I went out with colleagues in Snodland this morning and I was sad to come across 2 people who wanted to leave the UK because they were “fed up with everything”. What disappoints me most is that this not the first time I have heard this on the doorsteps. People are becoming increasingly disillusioned with this Government and what was said to me this morning, and indeed before, is that they’ve worked hard, paid their taxes and feel that they get nothing in return. Two other people said to me today that they feel that the Government are completely bullied by Brussels and “unlike the French never stand up to Europe” and one of the chaps who said he was going to leave said the final straw came when he heard the patriotism was no longer going to be taught in schools any more.

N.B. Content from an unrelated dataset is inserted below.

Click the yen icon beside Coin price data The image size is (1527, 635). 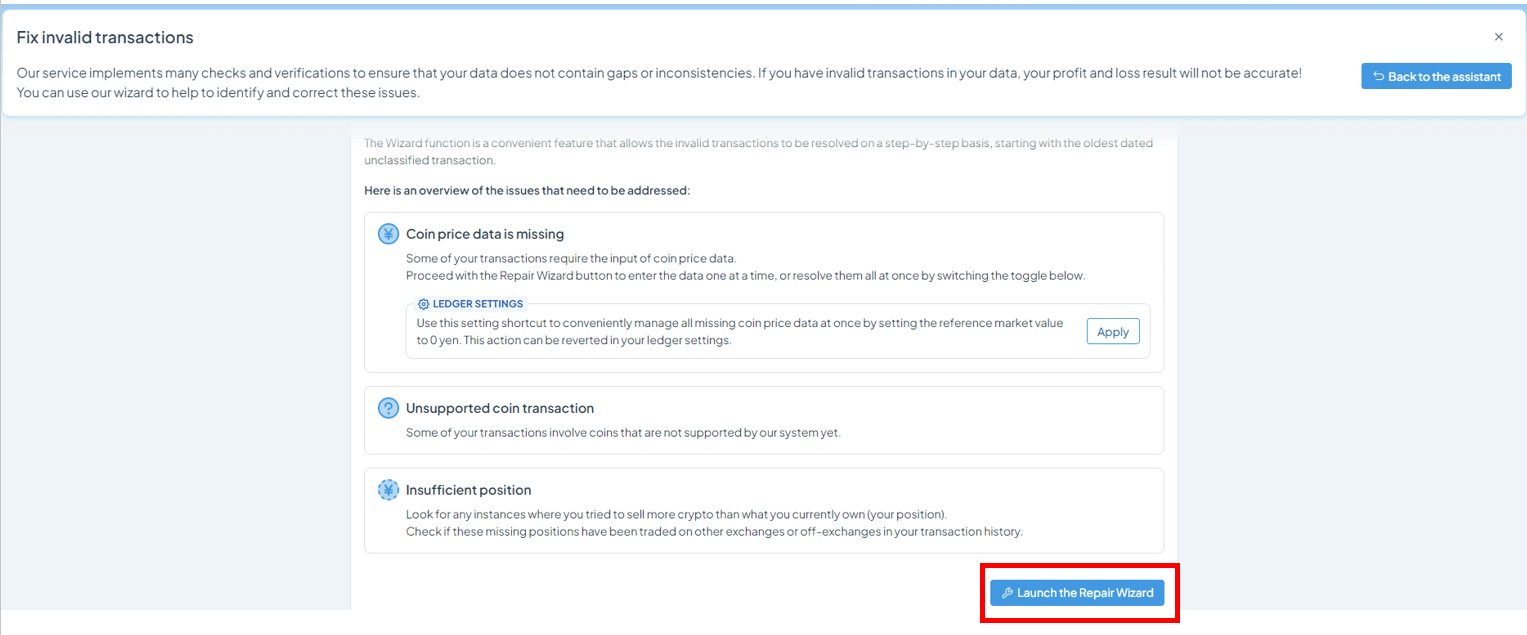388,234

I sympathise with them. This Government is weak. It capitulates to Brussels all the time and we never say no to anything. I can understand why people are so fed up but I hope that they are still around at the next election so they can hit the Government where it really hurts – at the polling station.

Paper making

Yesterday I went on a tour of the mill at Aylesford Newsprint and was absolutely fascinated by what I saw. Thinking back over the years as a consultant to many companies I haved toured a dog food factory, a chocolate factory, a salt extraction factory, and a sewage treatment plant but what I saw yesterday was amazing. The first thing you notice as you walk from the car park to reception is how quiet it is – as I walked past a pond two rabbits were merrily nibbling away on the grass completely oblivious to the huge warehouses behind them.

I am real geek when I visit places like this. I love learning about processes I never knew existed and yesterday was no exception. As I went around the Mill I learnt so much about the recycling process mainly because of the professional approach to the tour – you literally start by watching the kerbside recycling lorries dump the magazines and papers you put in your blue box and walk through the same journey they make ending up as reels of paper heading back to the printers. Literally hundreds of thousands of miles of recycled paper is made in Aylesford and as I saw it put into lorries for transportation to clients there is a jolly good chance you’ll be reading a newspaper which was made at the Mill tomorrow. And you can take comfort in the fact that it is all made in strict accordance with key environmental objectives.